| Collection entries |
★ ★ ★ ★

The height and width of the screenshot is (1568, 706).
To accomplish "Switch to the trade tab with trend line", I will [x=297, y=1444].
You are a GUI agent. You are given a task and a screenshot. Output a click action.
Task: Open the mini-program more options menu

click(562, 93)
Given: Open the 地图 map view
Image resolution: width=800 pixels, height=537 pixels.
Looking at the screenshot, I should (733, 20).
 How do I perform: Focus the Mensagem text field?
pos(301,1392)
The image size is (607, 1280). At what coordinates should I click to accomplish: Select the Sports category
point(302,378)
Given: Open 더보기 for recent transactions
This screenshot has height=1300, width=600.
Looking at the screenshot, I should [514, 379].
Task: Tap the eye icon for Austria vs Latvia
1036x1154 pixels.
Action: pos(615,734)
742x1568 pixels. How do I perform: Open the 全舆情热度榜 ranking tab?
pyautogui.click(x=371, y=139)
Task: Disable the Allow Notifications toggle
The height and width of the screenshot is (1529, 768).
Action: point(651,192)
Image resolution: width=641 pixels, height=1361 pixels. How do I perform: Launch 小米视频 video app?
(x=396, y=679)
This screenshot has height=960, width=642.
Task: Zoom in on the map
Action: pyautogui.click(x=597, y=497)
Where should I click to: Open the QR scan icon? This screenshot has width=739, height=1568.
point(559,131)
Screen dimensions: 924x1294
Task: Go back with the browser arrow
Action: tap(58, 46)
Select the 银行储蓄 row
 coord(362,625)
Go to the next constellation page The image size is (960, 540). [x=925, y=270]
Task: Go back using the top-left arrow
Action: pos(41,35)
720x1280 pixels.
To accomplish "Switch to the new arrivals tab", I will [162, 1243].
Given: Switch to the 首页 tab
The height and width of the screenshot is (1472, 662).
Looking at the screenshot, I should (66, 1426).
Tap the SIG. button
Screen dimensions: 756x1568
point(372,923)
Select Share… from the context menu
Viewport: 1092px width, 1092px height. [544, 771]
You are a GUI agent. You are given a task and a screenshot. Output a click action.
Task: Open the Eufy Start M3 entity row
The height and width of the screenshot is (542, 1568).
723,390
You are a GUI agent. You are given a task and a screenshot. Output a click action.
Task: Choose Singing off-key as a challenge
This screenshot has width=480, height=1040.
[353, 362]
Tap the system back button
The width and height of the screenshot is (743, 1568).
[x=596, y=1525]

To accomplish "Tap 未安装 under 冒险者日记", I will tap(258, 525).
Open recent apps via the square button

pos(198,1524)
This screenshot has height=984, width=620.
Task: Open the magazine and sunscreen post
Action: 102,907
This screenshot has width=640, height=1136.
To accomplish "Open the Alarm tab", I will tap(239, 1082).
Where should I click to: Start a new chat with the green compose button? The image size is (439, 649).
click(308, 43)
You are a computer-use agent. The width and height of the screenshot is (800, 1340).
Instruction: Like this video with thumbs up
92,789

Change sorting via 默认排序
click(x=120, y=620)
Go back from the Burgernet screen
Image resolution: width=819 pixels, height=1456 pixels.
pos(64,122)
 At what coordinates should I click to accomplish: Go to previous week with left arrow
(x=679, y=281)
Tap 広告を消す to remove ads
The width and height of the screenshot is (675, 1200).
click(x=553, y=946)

★ ★ ★ ★

| Requirement |
Retype all of the material above line for line, changing nothing.

| The answer |
The height and width of the screenshot is (1568, 706).
To accomplish "Switch to the trade tab with trend line", I will [x=297, y=1444].
You are a GUI agent. You are given a task and a screenshot. Output a click action.
Task: Open the mini-program more options menu

click(562, 93)
Given: Open the 地图 map view
Image resolution: width=800 pixels, height=537 pixels.
Looking at the screenshot, I should (733, 20).
 How do I perform: Focus the Mensagem text field?
pos(301,1392)
The image size is (607, 1280). At what coordinates should I click to accomplish: Select the Sports category
point(302,378)
Given: Open 더보기 for recent transactions
This screenshot has height=1300, width=600.
Looking at the screenshot, I should [514, 379].
Task: Tap the eye icon for Austria vs Latvia
1036x1154 pixels.
Action: pos(615,734)
742x1568 pixels. How do I perform: Open the 全舆情热度榜 ranking tab?
pyautogui.click(x=371, y=139)
Task: Disable the Allow Notifications toggle
The height and width of the screenshot is (1529, 768).
Action: point(651,192)
Image resolution: width=641 pixels, height=1361 pixels. How do I perform: Launch 小米视频 video app?
(x=396, y=679)
This screenshot has height=960, width=642.
Task: Zoom in on the map
Action: pyautogui.click(x=597, y=497)
Where should I click to: Open the QR scan icon? This screenshot has width=739, height=1568.
point(559,131)
Screen dimensions: 924x1294
Task: Go back with the browser arrow
Action: tap(58, 46)
Select the 银行储蓄 row
 coord(362,625)
Go to the next constellation page The image size is (960, 540). [x=925, y=270]
Task: Go back using the top-left arrow
Action: pos(41,35)
720x1280 pixels.
To accomplish "Switch to the new arrivals tab", I will [162, 1243].
Given: Switch to the 首页 tab
The height and width of the screenshot is (1472, 662).
Looking at the screenshot, I should (66, 1426).
Tap the SIG. button
Screen dimensions: 756x1568
point(372,923)
Select Share… from the context menu
Viewport: 1092px width, 1092px height. [544, 771]
You are a GUI agent. You are given a task and a screenshot. Output a click action.
Task: Open the Eufy Start M3 entity row
The height and width of the screenshot is (542, 1568).
723,390
You are a GUI agent. You are given a task and a screenshot. Output a click action.
Task: Choose Singing off-key as a challenge
This screenshot has width=480, height=1040.
[353, 362]
Tap the system back button
The width and height of the screenshot is (743, 1568).
[x=596, y=1525]

To accomplish "Tap 未安装 under 冒险者日记", I will tap(258, 525).
Open recent apps via the square button

pos(198,1524)
This screenshot has height=984, width=620.
Task: Open the magazine and sunscreen post
Action: 102,907
This screenshot has width=640, height=1136.
To accomplish "Open the Alarm tab", I will tap(239, 1082).
Where should I click to: Start a new chat with the green compose button? The image size is (439, 649).
click(308, 43)
You are a computer-use agent. The width and height of the screenshot is (800, 1340).
Instruction: Like this video with thumbs up
92,789

Change sorting via 默认排序
click(x=120, y=620)
Go back from the Burgernet screen
Image resolution: width=819 pixels, height=1456 pixels.
pos(64,122)
 At what coordinates should I click to accomplish: Go to previous week with left arrow
(x=679, y=281)
Tap 広告を消す to remove ads
The width and height of the screenshot is (675, 1200).
click(x=553, y=946)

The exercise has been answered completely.